This background is crucial to understand the context in which MacArthur was in when he wrote The Gospel According to Jesus. Some time later as the Lordship Salvation Controversy was still raging, a group of Reformed theologians like Dr. Michael Horton decided to write a response in the book Christ the Lord: The Reformation and Lordship Salvation. In that book, the Reformed theologians faulted both camps of the debate. The error of the non-Lordship camp was their reduction of faith to one of mere assent, while the fault of the Lordship camp was a subtle confusion of justification and sanctification. They acknowledged at that time that MacArthur did listen to some of their concerns.
In 2008, Zondervan put out a revised and expanded anniversary edition of MacArthur's book The Gospel According to Jesus. That book puts forwards his more advanced understanding of the issue, and corrected various errant phrases in his earlier editions. MacArthur it seemed has corrected whatever errors and loose phrases there were in the book when it was initially published, and it is this version that should be examined as to what MacArthur now believes to be the truth.
The question now is this: Does MacArthur still confuse justification and sanctification? I do not think so, and I will look at one section to show why this is the case. We must remember that we are to understand a person's position in the context in which he is writing it in, and not impute our meanings of what we thinks he says into his text, and thus misrepresent his position.

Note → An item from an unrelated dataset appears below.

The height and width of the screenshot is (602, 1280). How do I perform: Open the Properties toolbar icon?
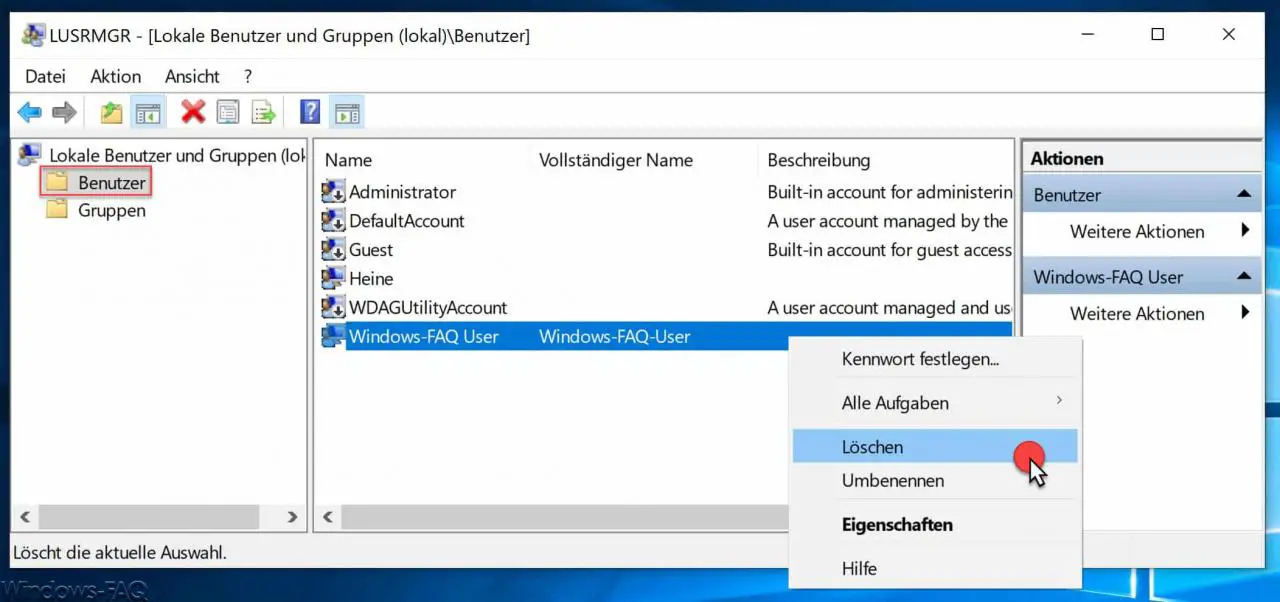point(228,113)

One section in which MacArthur deals with the demands of Christ is seen in his exposition of the rich young ruler in Matthew 19. He is accused of stating that the rich young ruler could earn salvation by actually doing good works. In the revised and expanded anniversary edition, here are some relevant excerpts in which MacArthur expounded the passage:
Many readers of Matthew 19 have taken the young man to task for his question. They say his mistake was in asking, "What good thing shall I do?" In other works, he has a works-oriented mind-set. And of course, it is true he was attuned to a religion based on works. He had been raise in a Pharisaic system of tradition. He was trained to think of religion as a system to earn divine favor. But with all that in his background, he asked a fair question. ...
After all, there is something we have to do to inherit eternal life: we have to believe. This man's question was not much different from the question of the multitudes in John 6:28: "What shall we do, that we may work the works of God?" Jesus answered these people with a simple and straightforward reply: "This is the work of God, that you believe in Him who He has sent" (v. 29).

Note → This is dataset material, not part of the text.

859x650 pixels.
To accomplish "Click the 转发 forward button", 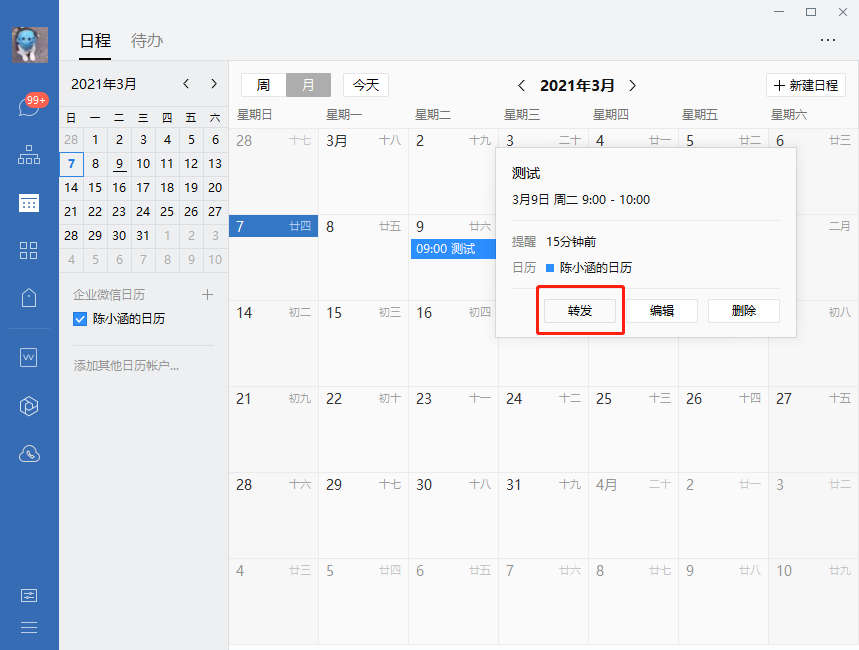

But this is where the story takes an extraordinary turn. Jesus' answer to this young man seems preposterous: ...
Strictly speaking, Jesus' answer was correct. If a person could keep the law all his life and never violate a single jot or tittle, he would be perfect, sinless (cf. James 2:10). But no one except the Savior alone is like that; we are born in sin (Ps. 51:5). To suggest that the law is a means to eternal life clouds the issue of faith. ... (p. 94)
Finally, Jesus gave him the ultimate test: "If you wish to be complete, go and sell your possessions and give to the poor, and you shall have treasure in heaven; and come, follow Me" (Matt. 19:21). This challenged his claim to having kept the law. ...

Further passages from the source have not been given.